Stardoll doesn’t fall back on banner ads to augment their virtual goods business. Instead, they weave marketing messages into the features of the Stardoll experience and, as a result, create an advertising experience which is fun, engaging, and far more powerful than static banner ads.

For example, during a recent advertising campaign for Disney’s movie Enchanted, Stardoll took scenes, characters, and costumes directly from the movie and incorporated them into the world. As a result, Stardoll’s users could immerse themselves in the fiction of the movie and develop an attachment to the movie world before Enchanted even hit screens. In a unique twist on banner advertising, Stardoll offered a poster that users could hang in their Suites. That poster was hung in hundreds of thousands of Suites and generated millions of ad impressions. Stardoll’s approach to advertising generated everything from casual brand impressions to deep engagement in a way that added value to the audience’s experience and was elegantly integrated into the site’s core activities.

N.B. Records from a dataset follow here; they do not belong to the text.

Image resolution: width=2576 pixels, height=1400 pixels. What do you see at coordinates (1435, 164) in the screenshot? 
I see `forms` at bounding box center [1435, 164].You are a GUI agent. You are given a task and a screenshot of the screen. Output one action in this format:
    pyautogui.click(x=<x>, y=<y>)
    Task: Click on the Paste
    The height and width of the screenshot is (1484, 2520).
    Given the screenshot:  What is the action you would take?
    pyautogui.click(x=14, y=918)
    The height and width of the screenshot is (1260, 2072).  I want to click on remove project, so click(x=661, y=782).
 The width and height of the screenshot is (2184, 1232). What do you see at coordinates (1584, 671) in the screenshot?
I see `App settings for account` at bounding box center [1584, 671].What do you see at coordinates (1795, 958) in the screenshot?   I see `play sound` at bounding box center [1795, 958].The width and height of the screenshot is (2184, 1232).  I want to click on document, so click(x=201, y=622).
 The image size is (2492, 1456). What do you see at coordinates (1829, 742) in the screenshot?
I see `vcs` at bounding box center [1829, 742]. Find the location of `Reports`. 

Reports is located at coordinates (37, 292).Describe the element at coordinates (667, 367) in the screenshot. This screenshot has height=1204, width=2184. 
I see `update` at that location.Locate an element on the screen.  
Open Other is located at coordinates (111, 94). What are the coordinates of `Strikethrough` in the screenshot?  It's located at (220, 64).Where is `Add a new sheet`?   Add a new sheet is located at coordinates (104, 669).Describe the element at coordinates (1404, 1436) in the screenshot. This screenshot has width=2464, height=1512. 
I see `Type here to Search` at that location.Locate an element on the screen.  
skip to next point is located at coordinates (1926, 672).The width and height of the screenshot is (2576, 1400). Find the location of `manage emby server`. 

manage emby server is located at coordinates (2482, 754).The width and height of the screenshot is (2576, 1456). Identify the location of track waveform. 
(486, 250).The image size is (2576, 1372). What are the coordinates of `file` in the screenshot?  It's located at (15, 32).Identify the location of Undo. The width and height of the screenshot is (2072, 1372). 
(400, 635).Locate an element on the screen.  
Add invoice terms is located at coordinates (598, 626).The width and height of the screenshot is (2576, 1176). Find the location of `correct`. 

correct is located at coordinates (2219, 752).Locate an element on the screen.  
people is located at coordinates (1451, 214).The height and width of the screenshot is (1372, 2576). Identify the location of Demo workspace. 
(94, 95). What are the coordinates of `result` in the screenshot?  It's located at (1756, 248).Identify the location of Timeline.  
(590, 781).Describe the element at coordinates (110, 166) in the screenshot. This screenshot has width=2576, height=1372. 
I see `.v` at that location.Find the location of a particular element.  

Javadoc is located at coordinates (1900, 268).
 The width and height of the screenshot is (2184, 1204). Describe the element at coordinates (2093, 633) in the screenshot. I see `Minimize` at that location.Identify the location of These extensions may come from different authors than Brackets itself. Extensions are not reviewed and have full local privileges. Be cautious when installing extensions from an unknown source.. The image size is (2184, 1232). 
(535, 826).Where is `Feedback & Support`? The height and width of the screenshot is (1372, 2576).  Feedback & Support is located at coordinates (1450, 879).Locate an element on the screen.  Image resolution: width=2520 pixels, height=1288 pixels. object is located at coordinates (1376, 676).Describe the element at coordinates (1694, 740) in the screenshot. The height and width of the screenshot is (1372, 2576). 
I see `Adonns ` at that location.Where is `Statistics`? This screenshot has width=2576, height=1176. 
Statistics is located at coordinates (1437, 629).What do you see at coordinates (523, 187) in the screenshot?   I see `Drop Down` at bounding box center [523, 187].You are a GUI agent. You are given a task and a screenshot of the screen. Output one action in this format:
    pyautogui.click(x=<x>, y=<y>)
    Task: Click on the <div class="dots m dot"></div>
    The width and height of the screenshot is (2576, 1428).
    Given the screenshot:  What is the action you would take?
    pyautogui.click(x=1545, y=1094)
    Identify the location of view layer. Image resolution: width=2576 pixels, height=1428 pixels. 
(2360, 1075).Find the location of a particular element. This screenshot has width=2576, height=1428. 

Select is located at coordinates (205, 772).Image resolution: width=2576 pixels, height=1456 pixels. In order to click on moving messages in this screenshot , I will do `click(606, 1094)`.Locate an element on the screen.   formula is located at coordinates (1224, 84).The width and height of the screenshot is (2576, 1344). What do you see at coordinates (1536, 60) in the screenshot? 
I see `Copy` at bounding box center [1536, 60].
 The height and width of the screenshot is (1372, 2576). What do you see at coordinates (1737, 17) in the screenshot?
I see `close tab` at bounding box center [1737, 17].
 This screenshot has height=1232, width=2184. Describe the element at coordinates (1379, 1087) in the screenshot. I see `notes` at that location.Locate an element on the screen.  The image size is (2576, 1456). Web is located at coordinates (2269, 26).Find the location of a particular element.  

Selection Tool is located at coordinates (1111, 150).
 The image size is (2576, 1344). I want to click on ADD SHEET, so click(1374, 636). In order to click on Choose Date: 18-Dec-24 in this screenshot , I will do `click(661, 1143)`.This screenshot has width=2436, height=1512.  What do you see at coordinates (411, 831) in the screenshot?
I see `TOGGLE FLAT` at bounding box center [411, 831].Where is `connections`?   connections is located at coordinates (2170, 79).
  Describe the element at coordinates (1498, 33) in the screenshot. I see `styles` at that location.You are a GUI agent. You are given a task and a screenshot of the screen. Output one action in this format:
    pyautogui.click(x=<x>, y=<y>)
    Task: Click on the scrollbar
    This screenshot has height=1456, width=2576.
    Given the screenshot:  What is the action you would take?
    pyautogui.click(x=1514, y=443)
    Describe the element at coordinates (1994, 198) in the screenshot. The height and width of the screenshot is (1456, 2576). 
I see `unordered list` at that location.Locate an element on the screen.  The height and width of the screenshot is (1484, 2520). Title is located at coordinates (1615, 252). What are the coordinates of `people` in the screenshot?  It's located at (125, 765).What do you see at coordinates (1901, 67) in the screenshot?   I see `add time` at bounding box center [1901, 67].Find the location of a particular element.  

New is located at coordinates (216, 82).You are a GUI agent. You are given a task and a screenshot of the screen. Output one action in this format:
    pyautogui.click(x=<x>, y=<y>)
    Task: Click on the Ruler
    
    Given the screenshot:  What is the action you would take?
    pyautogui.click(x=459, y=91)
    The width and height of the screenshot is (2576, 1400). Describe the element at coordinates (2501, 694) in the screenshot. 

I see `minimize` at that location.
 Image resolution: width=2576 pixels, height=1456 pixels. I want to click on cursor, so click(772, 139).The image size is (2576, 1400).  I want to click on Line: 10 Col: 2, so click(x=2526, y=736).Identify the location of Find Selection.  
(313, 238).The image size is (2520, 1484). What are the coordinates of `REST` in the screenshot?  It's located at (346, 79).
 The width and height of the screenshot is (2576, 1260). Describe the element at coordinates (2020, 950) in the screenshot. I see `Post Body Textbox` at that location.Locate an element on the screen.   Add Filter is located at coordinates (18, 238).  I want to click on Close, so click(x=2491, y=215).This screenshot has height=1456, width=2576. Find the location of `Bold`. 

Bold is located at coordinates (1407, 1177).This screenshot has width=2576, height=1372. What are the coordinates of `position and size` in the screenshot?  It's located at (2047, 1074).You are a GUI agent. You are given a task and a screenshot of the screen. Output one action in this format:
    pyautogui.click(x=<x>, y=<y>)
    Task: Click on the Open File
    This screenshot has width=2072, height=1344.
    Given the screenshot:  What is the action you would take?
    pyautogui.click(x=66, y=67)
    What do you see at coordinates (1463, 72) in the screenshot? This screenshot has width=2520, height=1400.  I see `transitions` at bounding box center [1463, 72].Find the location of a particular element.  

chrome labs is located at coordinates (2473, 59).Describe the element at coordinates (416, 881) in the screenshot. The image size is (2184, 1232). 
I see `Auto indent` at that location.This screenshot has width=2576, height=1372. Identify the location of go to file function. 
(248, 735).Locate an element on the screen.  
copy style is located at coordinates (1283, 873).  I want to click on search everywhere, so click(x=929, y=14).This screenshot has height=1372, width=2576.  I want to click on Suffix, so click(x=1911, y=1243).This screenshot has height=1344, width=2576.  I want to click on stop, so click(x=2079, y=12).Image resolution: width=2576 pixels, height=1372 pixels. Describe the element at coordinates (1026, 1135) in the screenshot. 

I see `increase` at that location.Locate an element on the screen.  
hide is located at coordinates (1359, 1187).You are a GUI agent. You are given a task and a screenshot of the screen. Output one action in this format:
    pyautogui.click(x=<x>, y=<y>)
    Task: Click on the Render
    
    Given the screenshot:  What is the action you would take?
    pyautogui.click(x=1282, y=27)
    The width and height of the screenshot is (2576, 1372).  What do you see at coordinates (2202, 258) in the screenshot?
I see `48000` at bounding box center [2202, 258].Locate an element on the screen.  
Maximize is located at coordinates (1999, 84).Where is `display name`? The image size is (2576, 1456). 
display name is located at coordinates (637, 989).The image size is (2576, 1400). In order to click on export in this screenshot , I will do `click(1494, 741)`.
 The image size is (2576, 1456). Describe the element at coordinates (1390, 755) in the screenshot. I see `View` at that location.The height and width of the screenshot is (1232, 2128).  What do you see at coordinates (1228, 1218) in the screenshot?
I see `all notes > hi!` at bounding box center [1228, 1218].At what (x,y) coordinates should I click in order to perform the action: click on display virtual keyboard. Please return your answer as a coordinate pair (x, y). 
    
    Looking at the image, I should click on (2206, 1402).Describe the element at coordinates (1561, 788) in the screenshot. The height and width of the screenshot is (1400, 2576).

Stardoll provides a similarly rich branding platform to actors and music artists. Every celebrity featured on Stardoll has their own unique URL so that they can use their Stardoll presence as a promotional vehicle. In addition, Stardoll often runs explicit promotions for celebrities and musicians who are featured on their site. For example, Stardoll recently ran a contest where a member of their audience was flown to an Avril Lavigne concert and got to meet her backstage.

Stardoll’s approach to advertising highlights some important lessons:

  • Audiences want advertising, but only for the brands they care about
  • Audiences want to chose the brand messages they receive; they don’t want those messages pushed to them
  • Just as in the real world, online brand associations are powerful personal identifiers
  • Engagement is maximized when branding is woven into the core activities of the site
  • Above all else, advertising should be fun for the user, not a distraction

A Model for the Future

Although virtual goods have resulted in extraordinary success in Asia, there has been some doubt as to whether virtual goods would become a mainstream business model in Europe and the U.S. When Cyworld recently close its doors in Europe, some people asked whether virtual goods would ever be relevant outside of Asia.

Stardoll is proof positive that virtual goods have a very promising future in Europe and the U.S. The Stardoll team has hit on a recipe that is uniquely engaging to their core demographic, and they are leveraging that recipe to provide maximum value to their users and their advertisers.

I’m glad that I stumbled into Room 5 at the Virtual Worlds Conference. Stardoll is defining the future of virtual goods today — and I’m amazed that they’ve flown under the industry radar for so long. Stardoll has captured the attention of 16 million girls around the world, but they don’t even have a Wikipedia page.